Una passeggiata pomeridiana in Arcadia: A Pastoral Tale

Arcadia: A Pastoral TaleTendenzialmente sono gli inglesi a rivendicare un particolare attaccamento all’arte pastorale, ma ciò non ha di certo impedito a Jonas Kyratzes, game designer greco-tedesco, di realizzare Arcadia: A Pastoral Tale, un piccolo viaggio sensoriale alla riscoperta del tema campestre. Più che un gioco, A Pastoral Tale è una storia interattiva, breve ma intensa, del tutto priva di un qualunque comparto audio-visivo. E’ una vicenda, scritta e raccontata alla vecchia maniera: con le parole. Come stesso l’autore l’ha descritta, “[Arcadia] non è una gara. E’ una passeggiata pomeridiana. Non ci sono sfide, enigmi o scelte sbagliate. Solo la strada che si imbocca, le cose che si vedono.”

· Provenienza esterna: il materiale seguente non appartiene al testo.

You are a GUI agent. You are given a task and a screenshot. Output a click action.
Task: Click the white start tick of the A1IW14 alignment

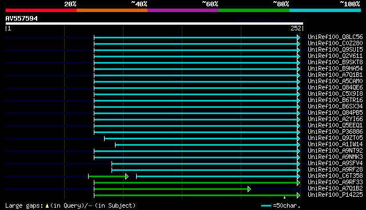click(115, 145)
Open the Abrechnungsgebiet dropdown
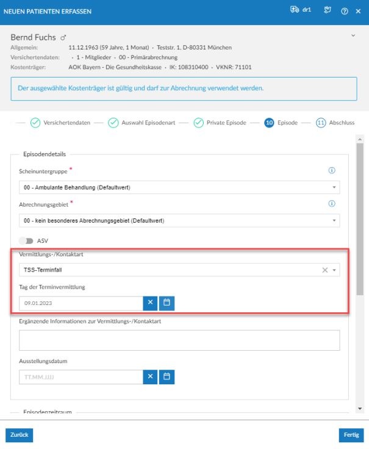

In termini ludici, Arcadia è un’avventura ipertestuale. Brevi porzioni di testo ci descrivono gli eventi, con i quali è possibile interagire attraverso alcuni hyperlink: sceglierne uno piuttosto che un altro modifica inevitabilmente gli eventi, ma nessuno di essi conduce al game over o al perfect score. Proprio per questo, gran parte del suo fascino risiede nella possibilità di rigiocarlo, sperimentando strade o scelte differenti. E’ un genere, quello di Arcadia, che è stato abbandonato ormai da più di vent’anni; ciononostante conserva ancora tutto il suo fascino. Nel titolo impersoneremo un pastore, con al seguito un piccolo gregge; ciò che accadrà poi dipenderà soltanto dalle scelte che faremo. Lo stile di Kyratzes è ben lontano dalla raffinatezza di Pope o dalle allegorie di Spenser – ma è davvero così importante in un ambito già così privo di virtuosismi artistici com’è quello videoludico? Al di là del suo valore estetico, quello di Jonas Kyratzes è dopotutto un coraggioso esperimento. Riprende meccaniche ormai considerate obsolete, eppure ancora fertilissime e inesplorate. E allora è legittimo chiedersi: quanta strada la narrativa videoludica ha ancora da fare?